**AIM A**
Answer these questions about the thread on unique elements in a Haskell list, one answer per line, marked like the questions:
(i) What was the first result of the Hoogle search?
(ii) Which occurrence of each element does unique keep, and which does nub keep?
(iii) What complexity is given for nubOrd?
**AIM B**
Retype the passage of the Haskell list thread that opens with the words containing "unique :: (Eq" and closes with "Hoogle is awesome.".

**QUOTED PASSAGE**
----------------

简体   繁体   中英

unique elements in a haskell list

okay, this is probably going to be in the prelude, but: is there a standard library function for finding the unique elements in a list? my (re)implementation, for clarification, is:

has :: (Eq a) => [a] -> a -> Bool
has [] _ = False
has (x:xs) a
  | x == a    = True
  | otherwise = has xs a

unique :: (Eq a) => [a] -> [a]
unique [] = []
unique (x:xs)
  | has xs x  = unique xs
  | otherwise = x : unique xs

I searched for (Eq a) => [a] -> [a] on Hoogle .

First result was nub (remove duplicate elements from a list).

Hoogle is awesome.

The nub function from Data.List (no, it's actually not in the Prelude) definitely does something like what you want, but it is not quite the same as your unique function. They both preserve the original order of the elements, but unique retains the last occurrence of each element, while nub retains the first occurrence.

You can do this to make nub act exactly like unique , if that's important (though I have a feeling it's not):

unique = reverse . nub . reverse

Also, nub is only good for small lists. Its complexity is quadratic, so it starts to get slow if your list can contain hundreds of elements.

If you limit your types to types having an Ord instance, you can make it scale better. This variation on nub still preserves the order of the list elements, but its complexity is O(n * log n) :

import qualified Data.Set as Set

nubOrd :: Ord a => [a] -> [a] 
nubOrd xs = go Set.empty xs where
  go s (x:xs)
   | x `Set.member` s = go s xs
   | otherwise        = x : go (Set.insert x s) xs
  go _ _              = []

In fact, it has been proposed to add nubOrd to Data.Set .

----------------

**SUPPLIED DATA**
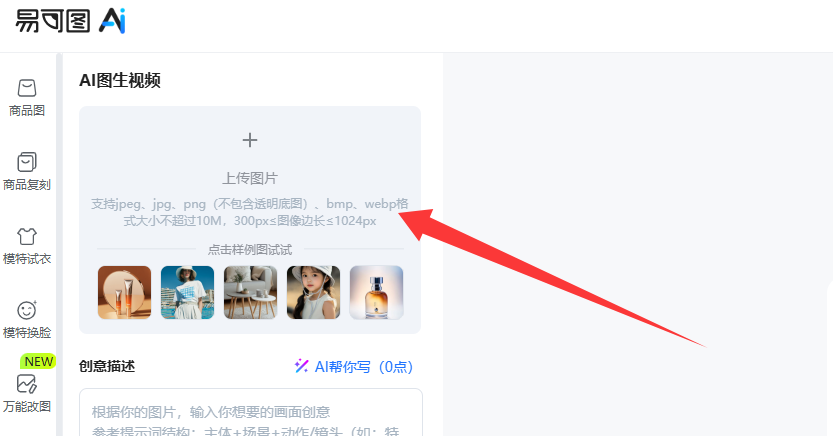The image size is (833, 436).
Task: Select the 模特换脸 smiley icon
Action: tap(27, 310)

----------------

**COMPLETE OUTPUT A**
(i) nub (remove duplicate elements from a list).
(ii) unique keeps the last occurrence of each element; nub keeps the first.
(iii) O(n * log n).

**COMPLETE OUTPUT B**
unique :: (Eq a) => [a] -> [a]
unique [] = []
unique (x:xs)
  | has xs x  = unique xs
  | otherwise = x : unique xs

I searched for (Eq a) => [a] -> [a] on Hoogle .

First result was nub (remove duplicate elements from a list).

Hoogle is awesome.